Generated by GPT-5-mini| Apache MPM | |
|---|---|
| Name | Apache MPM |
| Developer | Apache Software Foundation |
| Operating system | Cross-platform |
| License | Apache License 2.0 |
Apache MPM
Apache MPM is a component of the Apache HTTP Server that controls the server's process and thread model for handling HTTP requests. It mediates concurrency, resource allocation, and lifecycle behavior in interaction with the kernel and system libraries, influencing throughput, latency, and memory usage. Decisions about MPM selection affect deployment on platforms like Linux, FreeBSD, Microsoft Windows, and macOS and intersect with projects such as OpenSSL, mod_ssl, PHP, and Tomcat.
MPMs operate within the Apache Software Foundation project, integrating with modules like mod_wsgi and mod_proxy to coordinate request handling. They determine how the server forks processes or spawns threads, which in turn impacts integration with runtimes such as Perl, Ruby, Python, and Java application servers including GlassFish and Jetty. MPM behavior interacts with system facilities like epoll, kqueue, and IOCP and with container runtimes from Docker and orchestration by Kubernetes.
An MPM encapsulates runtime strategies used by releases of Apache HTTP Server maintained by contributors from the Apache HTTP Server Project and downstream distributions such as Debian, Red Hat Enterprise Linux, Ubuntu, CentOS, and Alpine Linux. MPMs are implemented as loadable modules or compile-time options and coordinate with event notification frameworks like libevent and libuv. Governance, issue tracking, and patches often appear in repositories on platforms such as GitHub and GitLab, while large deployments are influenced by vendors including IBM, Oracle, Google, and Microsoft.

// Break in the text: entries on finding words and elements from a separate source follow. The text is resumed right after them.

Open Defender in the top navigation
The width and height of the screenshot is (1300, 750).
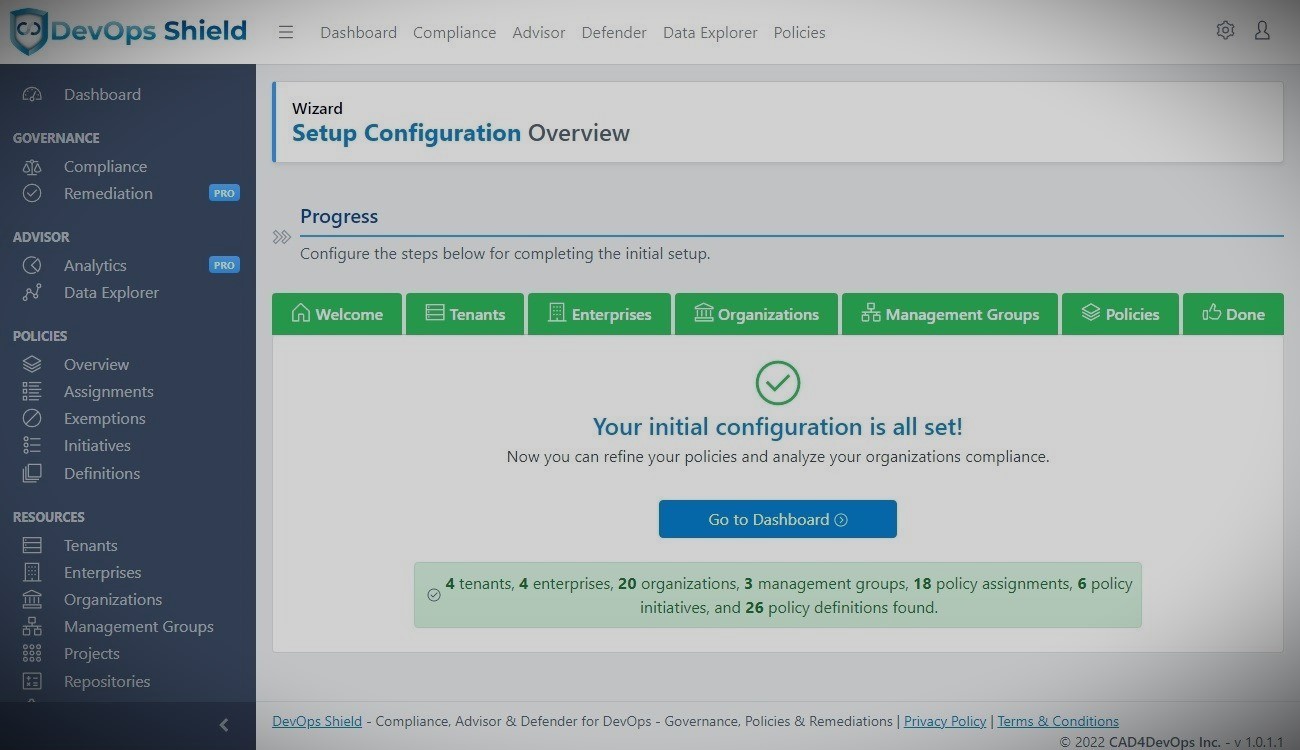click(x=614, y=32)
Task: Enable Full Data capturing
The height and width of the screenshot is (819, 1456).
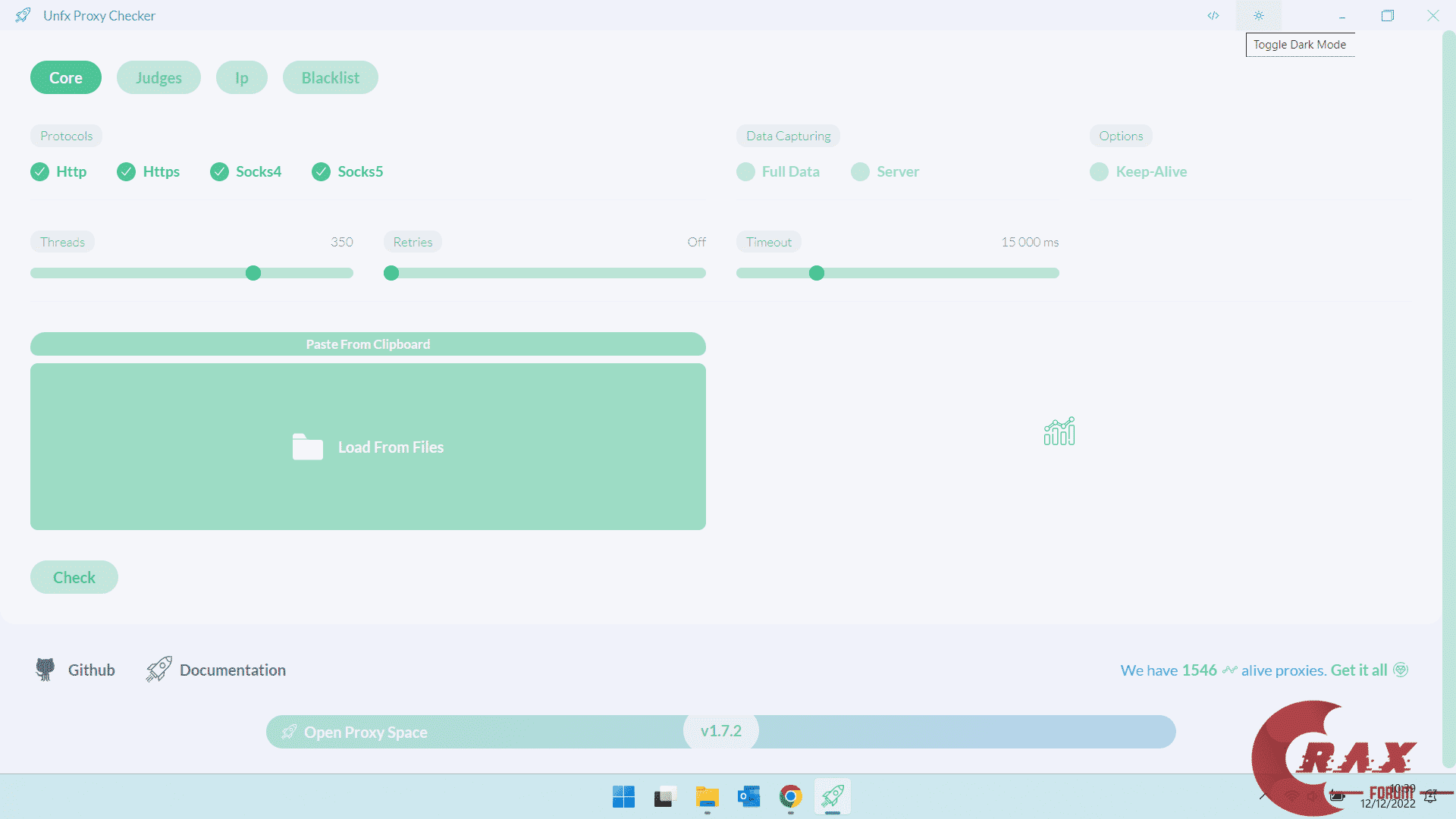Action: [x=745, y=172]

Common MPMs include one-process-per-request models and threaded hybrid models. The prefork-style approach resembles practices used in legacy deployments at organizations like NASA and CERN, while threaded models are competitive in enterprise stacks at Facebook and Netflix where concurrency demands mirror those in Apache Tomcat and Nginx. Event-driven MPMs employ readiness notification similar to techniques in Nginx and Lighttpd, leveraging APIs created for Linux Kernel features and influenced by research appearing in conferences like USENIX and ACM SIGCOMM.
Tuning an MPM requires adjusting directives often exposed by distributions such as Debian GNU/Linux and configuration management tools like Ansible, Puppet, Chef, and SaltStack. Administrators consider limits found in systemd unit files, ulimit settings, and cgroup policies used by systemd and LXC containers. Performance counters gathered by Prometheus, Grafana, and New Relic inform settings for connection backlogs, thread pools, and accept mutex behavior studied in whitepapers by vendors like Red Hat and researchers from MIT and Stanford University.
MPM choice shapes metrics tracked in benchmarks such as those by SPEC, Phoronix Test Suite, and reports from companies like Mozilla and LinkedIn. Memory footprint comparisons reference allocators like jemalloc and tcmalloc and profiling tools such as valgrind and perf. Scalability under load ties to OS scheduling in System V, POSIX, and integration with load balancers from HAProxy and F5 Networks or CDN providers including Cloudflare and Akamai.
Selecting an MPM affects compatibility with language bindings and security modules like mod_security and cryptographic stacks such as OpenSSL and LibreSSL. Vulnerability disclosures coordinated with the Common Vulnerabilities and Exposures system and advisories from organizations including US-CERT and CERT/CC may recommend configuration changes or MPM upgrades. Stability testing uses CI systems like Jenkins and Travis CI and formal verification techniques referenced in publications from Carnegie Mellon University and ETH Zurich.
The MPM architecture evolved across versions of the Apache HTTP Server project and in response to contributions at events such as ApacheCon and papers presented at USENIX ATC; early designs were influenced by server models in NCSA HTTPd and by threaded web server research from institutions such as University of California, Berkeley and University of Illinois Urbana–Champaign. Maintenance has involved committers affiliated with companies like Red Hat, Canonical, IBM, and Intel and has been tracked through mailing lists maintained by the Apache Software Foundation and issue trackers used by Linux distributions including SUSE and Fedora.